DVDには、本作の着想を得たという落語『粗忽長屋』が特典映像で収録されている。劇中では板尾創路が演じる男がボソボソと漏らすだけなので、知らない人は始めに観ておくことをお薦めする。
実は私も考えていた…的な野暮なことはあまり言いたくないのだが、冒頭などに出てくる“荒野に富士山”の映像で「おや?」と思ってしまった。というか、『粗忽長屋』を聞いた時に私もそれは考えたことがあるのだ。「俺はいってぇ誰なんだ」って呟く人間が粗忽者かと思いきや、登場人物みんなが粗忽者だったとしたら?一番の馬鹿だと思っていた人間が、実は一番始めに気付いた人間だとしたら?
江戸は実は“穢土”だった…ってこと。しりあり寿の弥次喜多とか、手塚治虫の火の鳥(異形編)に似た世界ということだ。
そして、石原さとみ演じる弥生の「ずっと満月のまま」という台詞で、その気付きは確信に変わる。
最後、森乃うさぎが力車に乗っているシーンで終わるので、全部彼の妄想?っていう解釈もあるけど、それは違うと私は思っている。
実は、みんな思い残したことをしっかりとやりとげている。一門会を開く、兄弟子を超えて真打と期待される、森乃うさぎの名を残す。そうなると、弥生が思い残したことっていうのは、恋仲の男が出征して悶々としていたのを解消すること…っていう身も蓋もないことになっちゃうのだが、そう考えると石原さとみはその役をしっかり演じきっているよね(溺れたうさぎを助けないのも納得)。
顔も全然違うのに(顔が佐清状態ってわけでもないのに)、間違うわけないだろ!というつっこみも、思い残した人だらけのそういう世界だから別に変じゃない…と。
そうなると板尾創路演じる男は、まるで僧侶のような役回りなのだが、女郎屋らしき所の地下を彫り続けるところとドクター中松のくだりについては、ストーリーのどのピースにもはまらず、正直困惑している。でも、デビット・リンチの演出が許容できるならば、板尾創路によるこのような投げっぱなしの謎を許せないということはなかろう。リンチなんてもっとクレイジーだぜ。本作に関して、納得いかないとかつまらないとか文句をいう人が散見されるが、そういう方々はリンチもダメ。要するに、好みがパックリ別れる作品だということである。私はオールOK。

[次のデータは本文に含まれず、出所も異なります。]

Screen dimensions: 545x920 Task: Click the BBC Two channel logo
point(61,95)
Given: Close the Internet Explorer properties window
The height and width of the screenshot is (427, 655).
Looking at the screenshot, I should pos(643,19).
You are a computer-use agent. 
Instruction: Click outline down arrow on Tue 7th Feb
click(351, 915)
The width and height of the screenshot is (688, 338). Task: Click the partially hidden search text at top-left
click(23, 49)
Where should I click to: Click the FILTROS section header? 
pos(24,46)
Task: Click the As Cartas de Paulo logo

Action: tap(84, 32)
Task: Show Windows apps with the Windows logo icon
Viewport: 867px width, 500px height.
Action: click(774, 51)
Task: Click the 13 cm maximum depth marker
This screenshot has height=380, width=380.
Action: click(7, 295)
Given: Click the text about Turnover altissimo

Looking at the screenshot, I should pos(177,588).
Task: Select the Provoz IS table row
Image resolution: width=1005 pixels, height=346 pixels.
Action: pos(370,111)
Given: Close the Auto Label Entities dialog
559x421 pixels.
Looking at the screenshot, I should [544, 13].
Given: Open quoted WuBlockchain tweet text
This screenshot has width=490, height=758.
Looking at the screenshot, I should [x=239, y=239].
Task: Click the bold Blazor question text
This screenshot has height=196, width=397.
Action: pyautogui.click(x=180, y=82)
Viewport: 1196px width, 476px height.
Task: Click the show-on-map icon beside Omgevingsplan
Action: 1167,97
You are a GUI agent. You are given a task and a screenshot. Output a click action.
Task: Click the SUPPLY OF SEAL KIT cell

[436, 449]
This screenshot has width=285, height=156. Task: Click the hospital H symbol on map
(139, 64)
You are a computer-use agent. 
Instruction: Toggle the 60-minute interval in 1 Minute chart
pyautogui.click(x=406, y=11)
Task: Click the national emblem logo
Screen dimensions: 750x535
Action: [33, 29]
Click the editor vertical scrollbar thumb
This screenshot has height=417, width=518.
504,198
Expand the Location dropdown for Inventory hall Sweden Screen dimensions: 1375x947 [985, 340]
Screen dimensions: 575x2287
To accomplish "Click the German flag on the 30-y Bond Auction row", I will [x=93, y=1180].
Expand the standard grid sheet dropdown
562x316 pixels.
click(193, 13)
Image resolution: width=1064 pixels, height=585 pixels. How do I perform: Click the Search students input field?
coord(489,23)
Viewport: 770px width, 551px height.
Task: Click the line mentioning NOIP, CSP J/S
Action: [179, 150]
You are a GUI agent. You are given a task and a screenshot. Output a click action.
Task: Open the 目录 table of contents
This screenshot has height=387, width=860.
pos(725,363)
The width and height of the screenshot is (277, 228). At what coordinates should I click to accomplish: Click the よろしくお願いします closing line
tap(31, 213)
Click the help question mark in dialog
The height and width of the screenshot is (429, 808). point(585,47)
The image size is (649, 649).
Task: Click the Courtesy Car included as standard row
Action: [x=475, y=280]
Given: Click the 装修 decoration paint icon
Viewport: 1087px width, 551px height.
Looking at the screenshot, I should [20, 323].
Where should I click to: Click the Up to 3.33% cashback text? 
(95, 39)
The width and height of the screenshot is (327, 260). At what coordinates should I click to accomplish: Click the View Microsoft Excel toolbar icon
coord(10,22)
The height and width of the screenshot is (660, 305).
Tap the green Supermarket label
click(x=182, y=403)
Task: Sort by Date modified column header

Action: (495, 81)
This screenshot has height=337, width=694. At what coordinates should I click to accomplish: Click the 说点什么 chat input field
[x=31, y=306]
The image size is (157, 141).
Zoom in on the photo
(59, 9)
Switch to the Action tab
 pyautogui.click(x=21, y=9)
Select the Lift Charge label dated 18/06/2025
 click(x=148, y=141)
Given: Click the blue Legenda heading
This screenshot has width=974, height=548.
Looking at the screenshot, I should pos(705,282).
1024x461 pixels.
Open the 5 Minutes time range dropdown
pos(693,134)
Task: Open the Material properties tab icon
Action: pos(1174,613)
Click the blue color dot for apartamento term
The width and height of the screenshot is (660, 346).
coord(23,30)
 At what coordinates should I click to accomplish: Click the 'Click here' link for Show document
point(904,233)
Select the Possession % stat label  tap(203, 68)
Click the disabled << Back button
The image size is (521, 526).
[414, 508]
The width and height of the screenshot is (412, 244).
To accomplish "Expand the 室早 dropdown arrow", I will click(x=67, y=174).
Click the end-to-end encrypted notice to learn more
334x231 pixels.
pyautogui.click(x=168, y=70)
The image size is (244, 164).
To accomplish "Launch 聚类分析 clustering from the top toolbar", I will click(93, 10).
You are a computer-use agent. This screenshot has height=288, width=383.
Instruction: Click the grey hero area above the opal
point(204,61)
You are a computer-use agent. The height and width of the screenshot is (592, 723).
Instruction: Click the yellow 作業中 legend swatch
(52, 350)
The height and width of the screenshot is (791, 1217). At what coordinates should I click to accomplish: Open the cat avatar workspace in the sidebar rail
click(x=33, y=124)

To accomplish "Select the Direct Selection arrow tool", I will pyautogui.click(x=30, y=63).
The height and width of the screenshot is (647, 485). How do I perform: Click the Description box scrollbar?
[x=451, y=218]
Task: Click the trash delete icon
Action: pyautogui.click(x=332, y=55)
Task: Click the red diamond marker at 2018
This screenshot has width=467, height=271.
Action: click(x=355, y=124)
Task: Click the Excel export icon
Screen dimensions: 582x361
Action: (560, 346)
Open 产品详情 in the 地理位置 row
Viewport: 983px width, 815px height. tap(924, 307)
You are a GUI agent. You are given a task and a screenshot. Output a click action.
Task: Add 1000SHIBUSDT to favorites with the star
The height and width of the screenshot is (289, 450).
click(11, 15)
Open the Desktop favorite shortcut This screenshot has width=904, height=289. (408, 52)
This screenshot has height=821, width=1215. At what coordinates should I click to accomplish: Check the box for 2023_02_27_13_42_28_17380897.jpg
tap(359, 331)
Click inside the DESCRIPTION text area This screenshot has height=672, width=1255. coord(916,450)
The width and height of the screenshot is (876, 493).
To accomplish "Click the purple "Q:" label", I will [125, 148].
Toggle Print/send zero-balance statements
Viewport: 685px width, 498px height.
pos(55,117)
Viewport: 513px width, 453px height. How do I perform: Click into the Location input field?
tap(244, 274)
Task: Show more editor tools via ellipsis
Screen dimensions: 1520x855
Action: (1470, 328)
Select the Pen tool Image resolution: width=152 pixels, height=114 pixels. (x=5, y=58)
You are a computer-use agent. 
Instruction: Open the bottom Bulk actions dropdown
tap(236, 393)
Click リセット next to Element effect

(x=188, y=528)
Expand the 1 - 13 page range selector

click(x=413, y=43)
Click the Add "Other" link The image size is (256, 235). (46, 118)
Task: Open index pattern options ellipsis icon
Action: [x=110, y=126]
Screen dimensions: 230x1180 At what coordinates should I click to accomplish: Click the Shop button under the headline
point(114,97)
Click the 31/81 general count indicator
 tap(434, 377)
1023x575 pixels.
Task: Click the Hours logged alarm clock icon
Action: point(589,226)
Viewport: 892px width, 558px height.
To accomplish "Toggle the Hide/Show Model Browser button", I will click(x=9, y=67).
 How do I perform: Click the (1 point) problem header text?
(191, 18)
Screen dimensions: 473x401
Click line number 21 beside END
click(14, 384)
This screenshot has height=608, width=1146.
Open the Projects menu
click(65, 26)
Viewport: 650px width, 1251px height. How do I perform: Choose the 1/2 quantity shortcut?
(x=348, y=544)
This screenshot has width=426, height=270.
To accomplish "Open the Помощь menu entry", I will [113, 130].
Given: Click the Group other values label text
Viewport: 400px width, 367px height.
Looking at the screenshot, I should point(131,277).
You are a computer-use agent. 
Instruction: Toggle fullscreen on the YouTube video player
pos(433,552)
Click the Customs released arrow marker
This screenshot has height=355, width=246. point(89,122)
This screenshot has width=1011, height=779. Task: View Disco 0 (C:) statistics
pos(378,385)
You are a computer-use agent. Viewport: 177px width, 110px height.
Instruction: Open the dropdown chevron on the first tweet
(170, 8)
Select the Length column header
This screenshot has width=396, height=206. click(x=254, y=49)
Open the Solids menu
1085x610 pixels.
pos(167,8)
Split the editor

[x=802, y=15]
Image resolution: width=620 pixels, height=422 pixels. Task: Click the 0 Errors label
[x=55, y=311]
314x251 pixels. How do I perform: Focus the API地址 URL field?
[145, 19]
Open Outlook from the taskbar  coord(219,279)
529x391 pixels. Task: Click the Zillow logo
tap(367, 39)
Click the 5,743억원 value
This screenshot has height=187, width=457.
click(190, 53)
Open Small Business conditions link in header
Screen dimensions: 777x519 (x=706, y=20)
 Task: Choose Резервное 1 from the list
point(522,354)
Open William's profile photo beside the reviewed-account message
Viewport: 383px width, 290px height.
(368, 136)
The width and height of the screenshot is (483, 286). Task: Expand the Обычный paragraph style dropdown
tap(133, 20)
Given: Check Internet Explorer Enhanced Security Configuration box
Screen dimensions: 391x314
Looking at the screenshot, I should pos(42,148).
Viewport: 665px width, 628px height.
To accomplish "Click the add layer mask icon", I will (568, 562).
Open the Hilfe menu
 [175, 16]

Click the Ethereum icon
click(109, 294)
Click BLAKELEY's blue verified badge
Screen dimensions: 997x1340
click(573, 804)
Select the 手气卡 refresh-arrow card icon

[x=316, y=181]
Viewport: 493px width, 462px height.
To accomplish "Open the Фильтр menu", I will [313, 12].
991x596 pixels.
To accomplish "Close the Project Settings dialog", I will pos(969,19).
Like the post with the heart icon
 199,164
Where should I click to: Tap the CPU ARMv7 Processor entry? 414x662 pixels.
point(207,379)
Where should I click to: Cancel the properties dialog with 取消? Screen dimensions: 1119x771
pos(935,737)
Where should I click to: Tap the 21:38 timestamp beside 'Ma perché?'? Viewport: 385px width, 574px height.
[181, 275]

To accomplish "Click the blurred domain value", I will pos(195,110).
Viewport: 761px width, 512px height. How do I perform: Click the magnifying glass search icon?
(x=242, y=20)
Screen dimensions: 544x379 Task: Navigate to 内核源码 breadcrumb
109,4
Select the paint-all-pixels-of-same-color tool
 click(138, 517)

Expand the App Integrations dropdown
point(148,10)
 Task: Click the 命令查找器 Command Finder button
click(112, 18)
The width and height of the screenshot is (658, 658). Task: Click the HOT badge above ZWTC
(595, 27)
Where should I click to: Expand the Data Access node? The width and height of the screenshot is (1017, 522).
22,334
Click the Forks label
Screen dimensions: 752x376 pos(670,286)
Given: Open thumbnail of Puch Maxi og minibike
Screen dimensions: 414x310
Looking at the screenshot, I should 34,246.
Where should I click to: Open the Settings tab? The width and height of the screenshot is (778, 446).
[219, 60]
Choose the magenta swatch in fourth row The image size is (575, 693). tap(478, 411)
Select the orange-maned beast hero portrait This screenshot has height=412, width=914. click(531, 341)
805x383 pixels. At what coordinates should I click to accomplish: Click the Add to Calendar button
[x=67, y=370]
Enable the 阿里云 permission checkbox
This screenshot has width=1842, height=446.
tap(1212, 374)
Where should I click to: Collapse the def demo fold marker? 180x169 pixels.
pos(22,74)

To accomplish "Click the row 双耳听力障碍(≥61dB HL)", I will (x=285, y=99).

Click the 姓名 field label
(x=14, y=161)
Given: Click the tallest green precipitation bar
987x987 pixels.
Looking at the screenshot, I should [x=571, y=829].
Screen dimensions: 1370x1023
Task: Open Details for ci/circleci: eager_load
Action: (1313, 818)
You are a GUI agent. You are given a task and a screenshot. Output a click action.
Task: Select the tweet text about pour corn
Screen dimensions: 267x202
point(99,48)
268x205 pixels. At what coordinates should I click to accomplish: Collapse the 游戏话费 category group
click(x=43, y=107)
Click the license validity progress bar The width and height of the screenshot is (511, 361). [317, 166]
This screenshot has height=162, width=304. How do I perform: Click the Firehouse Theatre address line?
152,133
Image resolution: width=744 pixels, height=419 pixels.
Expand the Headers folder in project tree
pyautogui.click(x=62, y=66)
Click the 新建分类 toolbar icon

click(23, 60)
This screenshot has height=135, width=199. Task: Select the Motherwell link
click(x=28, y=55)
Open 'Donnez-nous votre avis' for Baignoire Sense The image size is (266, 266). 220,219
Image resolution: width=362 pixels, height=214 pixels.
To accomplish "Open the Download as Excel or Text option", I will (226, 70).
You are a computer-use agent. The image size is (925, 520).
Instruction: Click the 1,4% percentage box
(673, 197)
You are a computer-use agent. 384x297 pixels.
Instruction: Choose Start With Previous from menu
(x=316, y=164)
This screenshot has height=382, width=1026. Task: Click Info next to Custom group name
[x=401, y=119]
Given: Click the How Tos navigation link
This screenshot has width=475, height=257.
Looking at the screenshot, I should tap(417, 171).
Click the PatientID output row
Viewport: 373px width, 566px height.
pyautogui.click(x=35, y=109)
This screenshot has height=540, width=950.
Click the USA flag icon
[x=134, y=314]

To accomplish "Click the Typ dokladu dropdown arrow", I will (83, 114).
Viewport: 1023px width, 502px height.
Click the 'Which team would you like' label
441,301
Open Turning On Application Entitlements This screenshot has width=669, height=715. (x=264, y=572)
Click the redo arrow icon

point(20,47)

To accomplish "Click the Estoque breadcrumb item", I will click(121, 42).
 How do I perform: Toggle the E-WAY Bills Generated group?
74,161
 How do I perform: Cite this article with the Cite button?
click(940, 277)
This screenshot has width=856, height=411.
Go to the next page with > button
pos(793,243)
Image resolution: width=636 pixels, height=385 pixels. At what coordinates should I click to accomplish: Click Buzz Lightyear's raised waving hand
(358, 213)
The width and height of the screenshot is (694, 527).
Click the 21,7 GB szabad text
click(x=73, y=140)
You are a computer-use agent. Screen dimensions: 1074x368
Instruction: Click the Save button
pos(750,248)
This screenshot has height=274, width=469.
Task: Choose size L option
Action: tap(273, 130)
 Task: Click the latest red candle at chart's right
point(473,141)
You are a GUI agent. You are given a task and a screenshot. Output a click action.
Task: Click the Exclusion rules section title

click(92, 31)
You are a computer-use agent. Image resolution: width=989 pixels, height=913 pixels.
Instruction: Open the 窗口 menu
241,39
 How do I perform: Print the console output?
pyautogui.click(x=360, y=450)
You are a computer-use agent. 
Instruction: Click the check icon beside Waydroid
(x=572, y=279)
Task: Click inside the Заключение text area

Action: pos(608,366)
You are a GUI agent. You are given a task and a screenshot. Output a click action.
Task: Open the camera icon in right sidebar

笑顔で死んでいく=成仏。森乃うさぎは戦地で死んでいるが、東京も空襲で死者累々。アジア進出で日本は非道扱いされるが、民間住宅地を直接攻撃するほうが、よっぽど非道だろうが。戦争に負けると、ABCD包囲網で出ざるを得ない状況に追い込まれたにもかかわらず犯罪者あつかいされ、戦時国際法を犯したほうが正当化されるんだぜ!という皮肉まで含まれているとしたら、大したものだか、そこまで考え及んでいるか否かは不明。
私は、『板尾創路の脱獄王』でその才能を高く評価しており、少なくとも松本人志の4倍は映画・脚本の才能があると思っている。次回作に期待。この人は期待されたからといってスカしたりはしないしね。私がもしこんな作品を作ることができたなら、満足で数日身震いしていると思う。板尾創路うらやましい。
出張とか入ると、投稿は遅れてしまいますわ。